Владимира Яковлевича Климова я знаю по работе в области авиационной техники с 1918 года – с момента организации Научной автомобильной лаборатории. В развитии этого института В. Я. Климов принимал самое деятельное участие, проведя здесь целый ряд весьма ценных научно-исследовательских работ и занимаясь, одновременно с этим, чисто организационной работой. Под его руководством был создан отдел будущего научного автомоторного института и разработано большинство установок для оборудования этого отдела. В. Я. Климовым было затрачено много работы по линии создания самой методики производства испытаний авиационных двигателей, так как к этому моменту таковая методика еще не была установлена.
Из научно-исследовательских работ, проведенных им в институте, заслуживают внимания: во-первых, испытания целого ряда авиационных моторов с чрезвычайно ценными выводами по оценке конструкции данного мотора и по степени пригодности его для эксплуатации; во-вторых, им были проведены работы по исследованию карбюрации и детонации в авиационных двигателях.
Часть этих работ была опубликована в «Бюллетене научного автомоторного института» и в «Технике воздушного флота», значительно же большая часть их не была опубликована и осталась в форме докладов. Весьма большая работа была проведена В. Я. Климовым по линии конструирования авиационных двигателей. Им была сделана первая попытка создания нефтяного авиационного двигателя.
В дальнейшем он руководил всей конструкторской работой по авиационным двигателям в НАМИ, затем – на заводе № 29 и, наконец, в ЦИАМе (Центральный институт автомотостроения). Им впервые был поставлен вопрос о создании теории конструирования авиационных двигателей и об обосновании их размерностей. Работа по этому вопросу была в свое время напечатана в „Бюллетене НАМИ”.
В. Я. Климов, работая на наших авиамоторостроительных заводах и пробыв около трех лет за границей по приемке авиационных двигателей, обладает исключительно хорошим знакомством с производством этих двигателей, что делает его работу как конструктора, научного работника и преподавателя особенно ценной.
Преподавательской деятельностью В. Я. Климов начал заниматься с 1919 года в Московском высшем техническом училище, продолжая в дальнейшем эту работу в Ломоносовском институте, в Академии Воздушного флота. В процессе этой преподавательской деятельности им было составлено несколько учебных пособий по курсу авиационных двигателей. В качестве преподавателя В. Я. Климов проявил себя особенно ценным работником, давая студентам не только формальное изложение предмета, но и глубокое техническое обоснование всех выдвигаемых положений, что в такой новой дисциплине, как авиационные двигатели, является особенно трудным и требует исключительно высокой квалификации.
###
Задание A:
Оформите в виде списка абзац текста о В. Я. Климове, начинающийся словами «Из научно-исследовательских работ», и сохраните все его основные факты.
Задание B:
Перепишите без изменений записи, начиная с самой первой строки и заканчивая строкой, где встречается «Click the Cancel», включительно.
###
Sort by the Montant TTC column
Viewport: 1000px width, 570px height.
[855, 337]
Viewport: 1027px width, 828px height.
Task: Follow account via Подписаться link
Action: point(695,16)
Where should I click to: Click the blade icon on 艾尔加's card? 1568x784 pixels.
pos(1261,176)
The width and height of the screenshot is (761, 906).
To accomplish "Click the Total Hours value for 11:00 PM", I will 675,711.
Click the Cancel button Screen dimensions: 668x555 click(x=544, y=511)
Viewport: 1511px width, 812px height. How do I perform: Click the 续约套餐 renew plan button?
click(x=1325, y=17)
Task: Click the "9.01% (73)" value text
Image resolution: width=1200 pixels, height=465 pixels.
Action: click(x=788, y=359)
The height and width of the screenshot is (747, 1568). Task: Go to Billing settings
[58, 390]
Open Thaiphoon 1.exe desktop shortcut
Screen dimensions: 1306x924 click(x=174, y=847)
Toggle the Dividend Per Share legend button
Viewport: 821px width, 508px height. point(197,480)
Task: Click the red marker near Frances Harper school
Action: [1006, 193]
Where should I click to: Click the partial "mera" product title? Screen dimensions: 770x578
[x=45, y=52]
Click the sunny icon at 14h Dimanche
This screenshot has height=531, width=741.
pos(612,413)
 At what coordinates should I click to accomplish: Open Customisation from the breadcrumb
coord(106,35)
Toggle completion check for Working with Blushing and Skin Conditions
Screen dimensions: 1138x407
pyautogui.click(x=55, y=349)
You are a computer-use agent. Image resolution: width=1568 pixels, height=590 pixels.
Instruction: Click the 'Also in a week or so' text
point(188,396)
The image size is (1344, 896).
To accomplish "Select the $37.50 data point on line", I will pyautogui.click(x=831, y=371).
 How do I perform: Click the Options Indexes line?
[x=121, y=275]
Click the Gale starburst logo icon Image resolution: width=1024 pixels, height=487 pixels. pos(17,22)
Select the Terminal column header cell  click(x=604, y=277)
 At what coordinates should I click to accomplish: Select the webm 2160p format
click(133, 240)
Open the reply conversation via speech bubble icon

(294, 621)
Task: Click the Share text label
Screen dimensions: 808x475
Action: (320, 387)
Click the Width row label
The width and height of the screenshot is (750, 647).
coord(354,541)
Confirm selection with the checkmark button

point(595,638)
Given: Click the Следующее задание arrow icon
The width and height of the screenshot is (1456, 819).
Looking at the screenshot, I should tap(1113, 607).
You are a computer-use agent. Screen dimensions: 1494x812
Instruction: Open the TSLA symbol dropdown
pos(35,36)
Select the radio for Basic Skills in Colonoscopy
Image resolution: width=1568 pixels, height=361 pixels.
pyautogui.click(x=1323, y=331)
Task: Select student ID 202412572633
###
Ожидаемый ответ A:
Научно-исследовательские работы В. Я. Климова в институте, заслуживающие внимания:
- испытания целого ряда авиационных моторов с весьма ценными выводами об оценке конструкции каждого мотора и о степени его пригодности для эксплуатации;
- исследование карбюрации и детонации в авиационных двигателях.

Ожидаемый ответ B:
Sort by the Montant TTC column
Viewport: 1000px width, 570px height.
[855, 337]
Viewport: 1027px width, 828px height.
Task: Follow account via Подписаться link
Action: point(695,16)
Where should I click to: Click the blade icon on 艾尔加's card? 1568x784 pixels.
pos(1261,176)
The width and height of the screenshot is (761, 906).
To accomplish "Click the Total Hours value for 11:00 PM", I will 675,711.
Click the Cancel button Screen dimensions: 668x555 click(x=544, y=511)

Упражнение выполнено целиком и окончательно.